■ FRAGMENTO
.....

Como mucha otra gente, tuve noticia de Barry Gifford por primera vez en 1990. Su nombre aparecía en los títulos de crédito de Corazón salvaje como autor de Wild at Heart: The Story of Sailor and Lula, la novela en que se basaba la película de David Lynch. El flechazo fue instantáneo. Resultaba absolutamente indispensable saber más del tipo de cuya imaginación habían brotado aquellos personajes.
Durante la década de los noventa no resultó difícil, ya que algunos de sus libros fueron apareciendo en España con regularidad. Anagrama publicó La vida desenfrenada de Sailor y Lula (varias historias cortas también protagonizadas por la pareja) y Perdita Durango, que se reeditaría a raíz de la adaptación al cine que dirigió Álex de la Iglesia. Sin ánimo de ser exhaustivo, y acudiendo únicamente a mi biblioteca personal, constato que en esos años aparecieron también, y como mínimo, Puerto Trópico (Plaza & Janés), Wyoming (Emecé) y varios títulos más de la mano de Ediciones Destino: El asunto de Sinaloa, Baby Cat-Face (que inspiró la canción homónima de Nacho Vegas) y El padre fantasma. Además, en 1997 Gifford nos regaló una nueva colaboración con Lynch, esta vez en forma de guion original a cuatro manos: la magistral Carretera perdida.

.....

■ INFORMACIÓN PROPORCIONADA

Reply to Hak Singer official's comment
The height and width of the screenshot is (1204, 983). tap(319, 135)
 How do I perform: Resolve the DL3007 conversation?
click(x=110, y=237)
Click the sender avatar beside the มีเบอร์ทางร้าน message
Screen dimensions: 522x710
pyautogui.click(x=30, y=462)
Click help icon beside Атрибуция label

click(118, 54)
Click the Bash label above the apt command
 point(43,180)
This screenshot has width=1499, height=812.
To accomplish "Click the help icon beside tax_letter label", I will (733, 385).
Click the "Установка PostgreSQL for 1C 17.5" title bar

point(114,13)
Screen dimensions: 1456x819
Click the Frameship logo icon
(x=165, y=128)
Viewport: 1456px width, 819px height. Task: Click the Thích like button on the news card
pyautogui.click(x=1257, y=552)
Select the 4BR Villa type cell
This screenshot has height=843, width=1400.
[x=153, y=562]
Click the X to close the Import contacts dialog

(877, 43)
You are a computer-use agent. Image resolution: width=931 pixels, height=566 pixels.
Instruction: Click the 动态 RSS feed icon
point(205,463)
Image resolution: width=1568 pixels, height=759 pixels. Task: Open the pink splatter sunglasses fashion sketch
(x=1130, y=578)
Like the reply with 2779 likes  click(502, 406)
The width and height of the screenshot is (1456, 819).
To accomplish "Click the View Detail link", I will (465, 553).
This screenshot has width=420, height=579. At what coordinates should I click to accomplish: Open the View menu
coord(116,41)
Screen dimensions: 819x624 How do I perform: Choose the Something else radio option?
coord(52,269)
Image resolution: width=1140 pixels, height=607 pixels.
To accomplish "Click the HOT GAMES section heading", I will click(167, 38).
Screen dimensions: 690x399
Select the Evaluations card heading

.....

■ CONSIGNA 1
Reproduce al pie de la letra el fragmento sobre Barry Gifford: empieza en las palabras "Durante la década" y termina después de "magistral Carretera perdida.".
■ CONSIGNA 2
Enumera todas las editoriales que se mencionan en el fragmento sobre Barry Gifford.
■ CONSIGNA 3
Escribe la continuación del fragmento sobre Barry Gifford a partir de su última frase.
El material no interviene para nada en esto.

■ RESPUESTA CORRECTA 1
Durante la década de los noventa no resultó difícil, ya que algunos de sus libros fueron apareciendo en España con regularidad. Anagrama publicó La vida desenfrenada de Sailor y Lula (varias historias cortas también protagonizadas por la pareja) y Perdita Durango, que se reeditaría a raíz de la adaptación al cine que dirigió Álex de la Iglesia. Sin ánimo de ser exhaustivo, y acudiendo únicamente a mi biblioteca personal, constato que en esos años aparecieron también, y como mínimo, Puerto Trópico (Plaza & Janés), Wyoming (Emecé) y varios títulos más de la mano de Ediciones Destino: El asunto de Sinaloa, Baby Cat-Face (que inspiró la canción homónima de Nacho Vegas) y El padre fantasma. Además, en 1997 Gifford nos regaló una nueva colaboración con Lynch, esta vez en forma de guion original a cuatro manos: la magistral Carretera perdida.

■ RESPUESTA CORRECTA 2
Anagrama, Plaza & Janés, Emecé y Ediciones Destino.

■ RESPUESTA CORRECTA 3
Las películas tuvieron éxito, pero sospecho que los libros no tanto, y durante la primera mitad de la década de 2000 le perdí la pista, hasta que en 2006 me hice con Las cuatro reinas, un pequeño volumen de poesía suya, en edición bilingüe, aparecido en México. Y, poco después, de la mano del sello La Otra Orilla, al que hay que agradecerle también que fuera el primero en España en apostar por Willy Vlautin, llegó Una puerta al río, que completaba la trilogía autobiográfica iniciada con Wyoming y continuada con El padre fantasma. Tres novelas relacionadas, en tres editoriales diferentes. No era fácil seguirle la pista.
Lo cual no deja de resultar curioso, porque sus historias de frontera, salpicadas de violencia y personajes al límite, poseen un indudable atractivo que debería haberle situado junto a otros autores estadounidenses que suelen gozar de gran predicamento entre los lectores españoles. Era, y seguramente sigue siendo, eso que llamamos un autor de culto.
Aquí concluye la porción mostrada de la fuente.